Para pemimpin Afrika sedang mempertimbangkan pertukaran utang untuk iklim untuk mengurangi tingkat utang internasional yang tidak dapat dipertahankan dengan menyetujui tindakan dan komitmen iklim, sebuah strategi yang dapat membuktikan win-win untuk negara-negara yang paling terpukul di benua itu serta seluruh planet yang bergantung tentang hutan Gabon dan keanekaragaman hayati Madagaskar.
Strategi “pertukaran utang” untuk intervensi iklim mengemuka selama Konferensi Menteri Keuangan, Perencanaan, dan Pembangunan Ekonomi Afrika di Addis Ababa. Ini adalah model yang diadopsi di negara Samudra Hindia Seychelles, di mana 30% wilayahnya yang penting secara ekologis ditempatkan di bawah perlindungan laut sebagai bagian dari kesepakatan pertukaran utang 2018 yang inovatif.

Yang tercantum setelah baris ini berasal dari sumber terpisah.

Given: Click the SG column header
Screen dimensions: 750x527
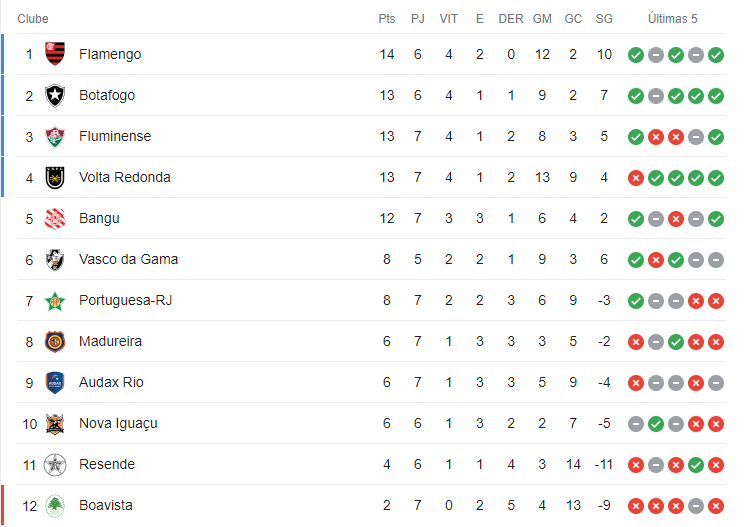Looking at the screenshot, I should click(604, 19).
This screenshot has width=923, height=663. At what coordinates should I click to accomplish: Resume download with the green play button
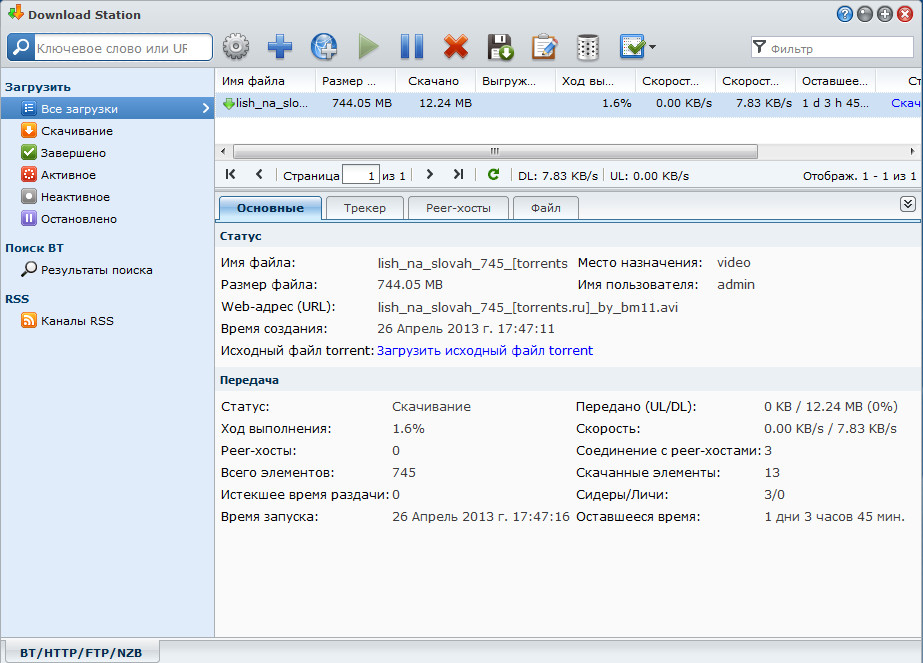click(x=368, y=46)
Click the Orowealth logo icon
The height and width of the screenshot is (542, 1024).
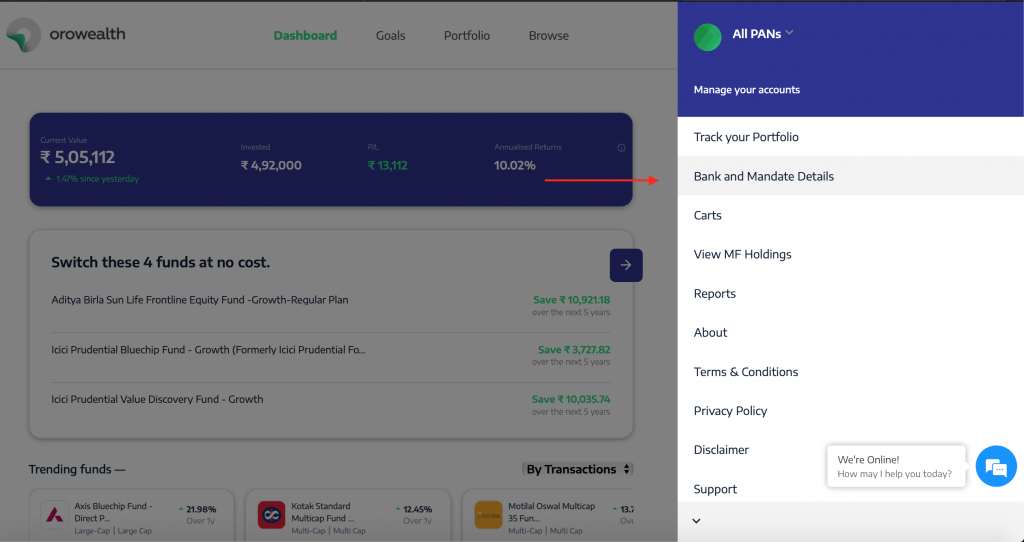[22, 35]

Konferensi selama seminggu, yang diselenggarakan oleh Komisi Ekonomi PBB untuk Afrika (UNECA) hingga Selasa, berfokus pada tantangan yang dihadapi oleh orang Afrika saat mereka menghadapi banjir, kekeringan, kerawanan pangan, dan dampak iklim terkait yang secara tidak proporsional memengaruhi negara mereka.
Pada saat yang sama, para pemimpin Afrika berusaha untuk memajukan ekonomi mereka sambil memikul beban utang yang sangat berat, bahkan ketika mereka terus pulih dari dampak pandemi COVID-19. Hanan Morsi dari UNECA mengingatkan peserta bahwa di 10 negara termiskin-berbagai negara seperti Burundi, Sudan Selatan dan Malawi-antara 60% dan 82% orang hidup dalam kemiskinan.
?Keluar dari tingkat pendapatan dan kekayaan yang rendah sekarang menjadi lebih menantang oleh perubahan iklim seperti yang terlihat pada banjir baru-baru ini di Madagaskar, Malawi, dan Mozambik,? kata Albert Muchanga, komisaris Perdagangan dan Industri Komisi Uni Afrika. ?Kita harus menambahkan ini, krisis utang menjulang yang dapat merusak semua pencapaian pertumbuhan selama 23 tahun terakhir.”
Pada 2022, rasio utang pemerintah terhadap PDB di Afrika adalah 64,5%, kata UNECA. Beberapa ahli menyebutkannya setinggi 70% atau lebih, termasuk penulis laporan tahun 2021 yang mengeksplorasi manfaat pertukaran utang untuk iklim.
“Ada potensi untuk mengatasi krisis ini melalui pembiayaan utang tujuan umum terkait dengan indikator kinerja utama (KPI) iklim dan alam,” kata penulis laporan. “Untuk negara-negara Afrika yang sangat berutang, ini bisa melalui konversi atau pertukaran utang untuk iklim dan alam.”
Ini adalah salah satu cara untuk meringankan tekanan ekonomi pada setidaknya 22 negara Afrika yang menghadapi krisis utang, termasuk negara-negara Sahel yang mempertahankan agenda pertukaran iklim selama pertemuan baru-baru ini di Niamey, Niger. Pertukaran adalah solusi yang telah diterapkan di tempat lain, termasuk Belize, Barbados, dan sekarang Ekuador, dan memungkinkan negara-negara termiskin untuk berinvestasi dalam ketahanan dan adaptasi iklim.
“Negara-negara yang berjuang untuk memenuhi pembayaran utang tidak akan dapat berinvestasi dalam Tujuan Pembangunan Berkelanjutan dan aksi iklim selama bertahun-tahun,” kata Achim Steiner dari Program Pembangunan PBB selama forum Sciences Po bulan lalu. “Selanjutnya, pasar modal akan mengunci ekonomi berkembang dari keuangan baru yang mereka butuhkan untuk bergerak maju.”
Seperti Steiner, para pemimpin Afrika menekankan perlunya pertukaran utang untuk alam dan utang untuk iklim, tetapi itu membutuhkan kerja sama dari China dan kreditor lainnya, termasuk G20, Dana Moneter Internasional (IMF), Bank Dunia, dan Pembangunan Afrika Bank.
“Agar swap benar-benar berdampak, jumlah dan ukuran transaksi harus ditingkatkan secara signifikan,” kata IMF. “Ini berarti mengatasi hambatan untuk mengukur dan meningkatkan persyaratan keuangan di mana pertukaran dilakukan.”
Pasca Afrika mencari pertukaran utang untuk iklim untuk membiayai tindakan muncul pertama kali di Sustainability Times.